======== TEXTE À LIRE
Les quatre pinces sont conformes, mais avec des marges très inégales — de 0 % à 42 %. Cette dispersion est l'information la plus utile du tableau.
- Ordre de grandeur : \( a_1 \) à \( 7\,d \) et \( a_2 \) à \( 4\,d \) correspondent aux dispositions courantes en charpente traditionnelle française.
- Impact sur la suite : \( a_2 \) étant exactement au minimum, c'est le point à surveiller en exécution. Un gabarit de perçage devient nécessaire, le traçage à la main ne suffit pas.
- Cohérence : \( a_1 = 112 \) mm dépasse largement le minimum de 80 mm, ce qui est heureux : c'est cette cote qui pilote aussi \( n_{\text{ef}} \). La réduire pénaliserait deux fois.
================
======== DONNÉES PRÉSENTÉES
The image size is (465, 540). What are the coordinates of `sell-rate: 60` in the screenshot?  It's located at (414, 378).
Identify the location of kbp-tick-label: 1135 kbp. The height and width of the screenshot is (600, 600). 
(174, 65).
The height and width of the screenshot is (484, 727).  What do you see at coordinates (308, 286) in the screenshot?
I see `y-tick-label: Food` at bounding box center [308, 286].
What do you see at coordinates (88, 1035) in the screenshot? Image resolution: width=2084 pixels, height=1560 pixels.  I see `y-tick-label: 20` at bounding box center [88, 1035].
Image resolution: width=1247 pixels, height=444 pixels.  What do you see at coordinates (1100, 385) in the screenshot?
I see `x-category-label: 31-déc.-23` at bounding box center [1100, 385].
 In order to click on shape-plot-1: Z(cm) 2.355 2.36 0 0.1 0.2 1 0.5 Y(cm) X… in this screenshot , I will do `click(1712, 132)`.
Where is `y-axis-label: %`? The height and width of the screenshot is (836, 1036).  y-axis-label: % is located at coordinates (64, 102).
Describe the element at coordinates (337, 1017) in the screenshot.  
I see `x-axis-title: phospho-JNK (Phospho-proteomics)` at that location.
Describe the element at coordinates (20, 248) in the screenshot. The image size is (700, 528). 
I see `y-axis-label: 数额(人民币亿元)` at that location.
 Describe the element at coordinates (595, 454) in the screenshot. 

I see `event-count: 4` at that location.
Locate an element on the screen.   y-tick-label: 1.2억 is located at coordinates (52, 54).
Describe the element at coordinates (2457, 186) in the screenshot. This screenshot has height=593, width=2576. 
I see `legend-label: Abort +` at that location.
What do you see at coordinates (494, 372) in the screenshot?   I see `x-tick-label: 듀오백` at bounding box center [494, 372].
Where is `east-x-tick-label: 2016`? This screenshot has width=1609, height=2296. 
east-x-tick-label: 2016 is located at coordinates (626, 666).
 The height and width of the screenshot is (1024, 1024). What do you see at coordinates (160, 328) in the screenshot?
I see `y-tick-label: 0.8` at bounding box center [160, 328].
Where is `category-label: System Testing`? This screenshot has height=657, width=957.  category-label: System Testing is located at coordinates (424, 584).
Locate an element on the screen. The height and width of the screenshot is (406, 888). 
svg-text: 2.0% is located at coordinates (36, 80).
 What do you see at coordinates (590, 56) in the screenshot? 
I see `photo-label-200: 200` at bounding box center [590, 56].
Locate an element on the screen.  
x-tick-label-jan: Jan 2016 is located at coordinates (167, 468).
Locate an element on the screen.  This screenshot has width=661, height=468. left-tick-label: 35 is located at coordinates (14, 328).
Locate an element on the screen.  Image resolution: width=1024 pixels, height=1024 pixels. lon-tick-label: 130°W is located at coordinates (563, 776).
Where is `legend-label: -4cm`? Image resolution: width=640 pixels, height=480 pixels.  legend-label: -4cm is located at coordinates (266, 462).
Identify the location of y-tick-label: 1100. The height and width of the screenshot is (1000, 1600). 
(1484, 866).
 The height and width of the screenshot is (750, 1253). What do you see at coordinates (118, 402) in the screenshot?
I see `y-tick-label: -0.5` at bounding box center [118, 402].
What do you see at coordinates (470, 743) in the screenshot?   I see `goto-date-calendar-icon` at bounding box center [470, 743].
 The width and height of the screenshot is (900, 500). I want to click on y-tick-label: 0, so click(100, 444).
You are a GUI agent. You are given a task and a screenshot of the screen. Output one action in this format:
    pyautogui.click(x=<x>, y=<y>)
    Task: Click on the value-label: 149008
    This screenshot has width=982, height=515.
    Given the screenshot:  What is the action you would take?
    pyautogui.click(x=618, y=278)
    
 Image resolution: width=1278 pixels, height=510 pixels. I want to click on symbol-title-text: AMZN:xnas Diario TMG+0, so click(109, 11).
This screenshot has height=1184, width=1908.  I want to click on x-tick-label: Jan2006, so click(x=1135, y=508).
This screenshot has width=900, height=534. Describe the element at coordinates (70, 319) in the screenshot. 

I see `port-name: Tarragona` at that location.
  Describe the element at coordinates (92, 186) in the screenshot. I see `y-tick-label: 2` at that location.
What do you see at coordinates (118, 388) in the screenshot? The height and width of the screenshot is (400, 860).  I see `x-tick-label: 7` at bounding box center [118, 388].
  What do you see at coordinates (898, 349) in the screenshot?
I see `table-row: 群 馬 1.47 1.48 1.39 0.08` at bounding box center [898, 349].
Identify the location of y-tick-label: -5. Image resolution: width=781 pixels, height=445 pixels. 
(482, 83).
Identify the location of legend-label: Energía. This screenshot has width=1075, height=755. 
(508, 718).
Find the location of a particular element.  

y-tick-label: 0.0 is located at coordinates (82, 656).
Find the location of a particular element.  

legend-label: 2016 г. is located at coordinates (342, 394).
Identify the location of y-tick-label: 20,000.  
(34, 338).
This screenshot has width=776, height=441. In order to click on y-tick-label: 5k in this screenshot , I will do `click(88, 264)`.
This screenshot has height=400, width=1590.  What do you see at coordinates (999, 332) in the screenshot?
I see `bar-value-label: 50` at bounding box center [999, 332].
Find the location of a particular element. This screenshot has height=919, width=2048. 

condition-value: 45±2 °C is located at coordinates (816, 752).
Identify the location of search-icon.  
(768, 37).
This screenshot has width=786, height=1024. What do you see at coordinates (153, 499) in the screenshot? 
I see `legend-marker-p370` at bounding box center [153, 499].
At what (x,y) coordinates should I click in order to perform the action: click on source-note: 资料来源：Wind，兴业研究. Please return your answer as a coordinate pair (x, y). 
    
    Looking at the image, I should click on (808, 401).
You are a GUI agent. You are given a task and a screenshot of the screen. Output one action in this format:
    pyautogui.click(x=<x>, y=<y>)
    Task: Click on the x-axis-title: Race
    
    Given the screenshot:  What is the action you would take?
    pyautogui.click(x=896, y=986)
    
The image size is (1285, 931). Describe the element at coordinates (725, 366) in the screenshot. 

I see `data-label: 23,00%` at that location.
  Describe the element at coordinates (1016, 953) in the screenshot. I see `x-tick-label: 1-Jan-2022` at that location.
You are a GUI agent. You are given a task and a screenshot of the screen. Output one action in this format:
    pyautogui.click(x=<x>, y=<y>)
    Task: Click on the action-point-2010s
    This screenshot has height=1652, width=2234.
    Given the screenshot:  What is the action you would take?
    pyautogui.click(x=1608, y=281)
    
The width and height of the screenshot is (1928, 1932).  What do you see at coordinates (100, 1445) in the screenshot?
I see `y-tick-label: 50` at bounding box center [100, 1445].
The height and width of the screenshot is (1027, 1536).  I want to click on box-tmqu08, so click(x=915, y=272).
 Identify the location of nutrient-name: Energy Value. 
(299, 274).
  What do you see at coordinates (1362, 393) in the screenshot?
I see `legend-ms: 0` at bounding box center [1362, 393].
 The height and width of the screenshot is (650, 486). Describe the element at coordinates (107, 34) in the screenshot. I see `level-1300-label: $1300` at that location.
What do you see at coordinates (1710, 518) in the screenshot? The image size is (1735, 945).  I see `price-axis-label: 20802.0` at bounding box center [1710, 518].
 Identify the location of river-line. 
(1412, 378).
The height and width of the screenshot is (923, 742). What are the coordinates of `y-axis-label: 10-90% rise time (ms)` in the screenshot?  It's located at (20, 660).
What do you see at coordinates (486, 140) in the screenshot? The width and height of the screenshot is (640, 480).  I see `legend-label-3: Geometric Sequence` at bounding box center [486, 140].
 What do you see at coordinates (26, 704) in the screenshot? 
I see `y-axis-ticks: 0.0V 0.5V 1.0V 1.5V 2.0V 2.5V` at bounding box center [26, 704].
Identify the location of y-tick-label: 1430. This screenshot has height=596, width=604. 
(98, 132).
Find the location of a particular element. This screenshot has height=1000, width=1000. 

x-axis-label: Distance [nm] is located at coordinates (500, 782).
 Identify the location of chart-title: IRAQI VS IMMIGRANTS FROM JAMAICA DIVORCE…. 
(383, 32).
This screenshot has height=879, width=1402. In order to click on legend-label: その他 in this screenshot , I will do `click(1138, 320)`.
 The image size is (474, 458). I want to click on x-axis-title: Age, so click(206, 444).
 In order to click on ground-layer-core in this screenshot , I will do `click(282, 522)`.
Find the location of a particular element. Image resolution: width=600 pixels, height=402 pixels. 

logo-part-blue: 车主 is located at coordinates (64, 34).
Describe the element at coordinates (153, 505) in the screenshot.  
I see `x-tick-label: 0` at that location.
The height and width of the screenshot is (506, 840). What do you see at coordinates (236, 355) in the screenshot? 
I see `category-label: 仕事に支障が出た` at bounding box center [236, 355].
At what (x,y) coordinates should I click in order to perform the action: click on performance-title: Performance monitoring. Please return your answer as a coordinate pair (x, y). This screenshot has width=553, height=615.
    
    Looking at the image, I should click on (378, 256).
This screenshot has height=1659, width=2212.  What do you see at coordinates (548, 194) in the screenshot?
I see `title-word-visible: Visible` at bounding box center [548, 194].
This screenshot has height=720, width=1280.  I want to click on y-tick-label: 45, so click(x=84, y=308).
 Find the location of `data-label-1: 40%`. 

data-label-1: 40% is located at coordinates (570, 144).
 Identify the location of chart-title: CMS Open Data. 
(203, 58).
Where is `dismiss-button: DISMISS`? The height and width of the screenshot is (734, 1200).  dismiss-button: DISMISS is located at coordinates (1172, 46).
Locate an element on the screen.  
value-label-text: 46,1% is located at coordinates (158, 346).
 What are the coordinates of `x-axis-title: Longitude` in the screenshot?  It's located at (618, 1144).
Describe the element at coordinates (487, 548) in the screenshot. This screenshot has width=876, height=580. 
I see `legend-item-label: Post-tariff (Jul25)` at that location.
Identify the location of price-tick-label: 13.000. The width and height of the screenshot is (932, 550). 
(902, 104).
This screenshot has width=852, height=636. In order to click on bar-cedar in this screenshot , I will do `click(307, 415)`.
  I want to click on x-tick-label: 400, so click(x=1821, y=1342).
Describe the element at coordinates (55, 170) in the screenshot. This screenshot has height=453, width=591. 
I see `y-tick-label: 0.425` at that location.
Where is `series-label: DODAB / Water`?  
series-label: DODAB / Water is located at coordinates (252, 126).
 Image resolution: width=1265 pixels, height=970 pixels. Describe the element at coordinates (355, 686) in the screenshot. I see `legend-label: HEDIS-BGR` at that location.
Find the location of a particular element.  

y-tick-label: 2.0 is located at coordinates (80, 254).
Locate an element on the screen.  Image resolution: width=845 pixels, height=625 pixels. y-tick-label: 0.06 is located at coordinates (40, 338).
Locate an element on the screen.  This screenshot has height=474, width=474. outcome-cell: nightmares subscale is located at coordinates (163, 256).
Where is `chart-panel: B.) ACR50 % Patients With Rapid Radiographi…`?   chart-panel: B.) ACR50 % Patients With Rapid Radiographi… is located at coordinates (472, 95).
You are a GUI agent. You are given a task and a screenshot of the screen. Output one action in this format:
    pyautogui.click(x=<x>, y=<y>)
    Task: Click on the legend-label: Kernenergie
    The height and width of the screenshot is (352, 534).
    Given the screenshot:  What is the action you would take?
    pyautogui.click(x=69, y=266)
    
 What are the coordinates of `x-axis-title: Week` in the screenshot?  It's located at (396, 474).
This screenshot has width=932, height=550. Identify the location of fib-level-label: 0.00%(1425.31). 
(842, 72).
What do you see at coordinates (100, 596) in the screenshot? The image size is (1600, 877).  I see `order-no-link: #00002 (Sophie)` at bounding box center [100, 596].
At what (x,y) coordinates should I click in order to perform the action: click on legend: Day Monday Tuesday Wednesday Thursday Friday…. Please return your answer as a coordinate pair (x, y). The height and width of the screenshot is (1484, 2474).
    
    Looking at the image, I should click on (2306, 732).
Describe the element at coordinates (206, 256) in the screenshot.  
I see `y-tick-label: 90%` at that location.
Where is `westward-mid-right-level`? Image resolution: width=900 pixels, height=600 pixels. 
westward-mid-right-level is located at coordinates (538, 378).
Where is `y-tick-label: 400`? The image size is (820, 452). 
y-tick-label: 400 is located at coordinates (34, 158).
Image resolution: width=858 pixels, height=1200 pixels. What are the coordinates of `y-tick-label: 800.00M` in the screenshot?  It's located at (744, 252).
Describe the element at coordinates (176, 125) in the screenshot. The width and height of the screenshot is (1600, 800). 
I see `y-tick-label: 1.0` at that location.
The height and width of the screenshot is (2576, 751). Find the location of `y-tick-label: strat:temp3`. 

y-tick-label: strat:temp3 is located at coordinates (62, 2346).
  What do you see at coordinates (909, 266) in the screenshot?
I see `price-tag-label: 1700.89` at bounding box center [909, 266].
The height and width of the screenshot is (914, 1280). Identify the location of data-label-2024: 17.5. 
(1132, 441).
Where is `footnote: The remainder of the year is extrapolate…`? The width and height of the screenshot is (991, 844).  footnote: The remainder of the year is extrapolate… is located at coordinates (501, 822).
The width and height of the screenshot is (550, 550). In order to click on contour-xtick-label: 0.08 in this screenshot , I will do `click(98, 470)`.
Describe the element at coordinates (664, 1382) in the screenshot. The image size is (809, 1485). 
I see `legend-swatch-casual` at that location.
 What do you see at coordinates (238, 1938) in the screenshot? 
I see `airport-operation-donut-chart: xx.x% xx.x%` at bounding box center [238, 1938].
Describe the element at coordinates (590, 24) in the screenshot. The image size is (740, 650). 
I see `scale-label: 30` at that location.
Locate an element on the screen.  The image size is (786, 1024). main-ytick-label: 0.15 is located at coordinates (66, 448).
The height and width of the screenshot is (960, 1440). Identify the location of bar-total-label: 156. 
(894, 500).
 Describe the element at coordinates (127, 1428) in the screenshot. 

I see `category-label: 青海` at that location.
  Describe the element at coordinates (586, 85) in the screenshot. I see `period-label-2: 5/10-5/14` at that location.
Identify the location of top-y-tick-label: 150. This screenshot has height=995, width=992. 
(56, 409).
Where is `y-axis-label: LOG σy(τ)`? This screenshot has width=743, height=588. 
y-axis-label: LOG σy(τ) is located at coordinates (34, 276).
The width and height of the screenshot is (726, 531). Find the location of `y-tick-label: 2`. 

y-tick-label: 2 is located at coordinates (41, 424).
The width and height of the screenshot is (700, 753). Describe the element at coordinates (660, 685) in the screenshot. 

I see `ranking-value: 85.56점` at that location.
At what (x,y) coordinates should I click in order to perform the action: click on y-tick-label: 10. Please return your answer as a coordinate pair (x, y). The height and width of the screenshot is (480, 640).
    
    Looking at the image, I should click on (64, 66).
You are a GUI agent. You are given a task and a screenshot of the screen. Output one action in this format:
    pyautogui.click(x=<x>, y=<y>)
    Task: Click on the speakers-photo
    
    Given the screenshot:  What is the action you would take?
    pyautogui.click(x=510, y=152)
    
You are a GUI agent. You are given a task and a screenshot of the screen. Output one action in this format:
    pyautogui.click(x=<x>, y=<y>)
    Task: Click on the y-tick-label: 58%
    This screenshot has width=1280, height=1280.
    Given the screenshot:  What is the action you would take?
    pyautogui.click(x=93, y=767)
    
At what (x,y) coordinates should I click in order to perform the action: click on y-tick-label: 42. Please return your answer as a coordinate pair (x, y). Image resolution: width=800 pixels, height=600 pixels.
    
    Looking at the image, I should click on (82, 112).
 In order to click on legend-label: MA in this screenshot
================
§ ÉNONCÉ:
Reprenez le passage du texte à lire allant de « Les quatre pinces » jusqu'à « ne suffit pas. » inclus, en substituant « guide de perçage » à « gabarit de perçage ».

§ SOLUTION PROPOSÉE:
Les quatre pinces sont conformes, mais avec des marges très inégales — de 0 % à 42 %. Cette dispersion est l'information la plus utile du tableau.
- Ordre de grandeur : \( a_1 \) à \( 7\,d \) et \( a_2 \) à \( 4\,d \) correspondent aux dispositions courantes en charpente traditionnelle française.
- Impact sur la suite : \( a_2 \) étant exactement au minimum, c'est le point à surveiller en exécution. Un guide de perçage devient nécessaire, le traçage à la main ne suffit pas.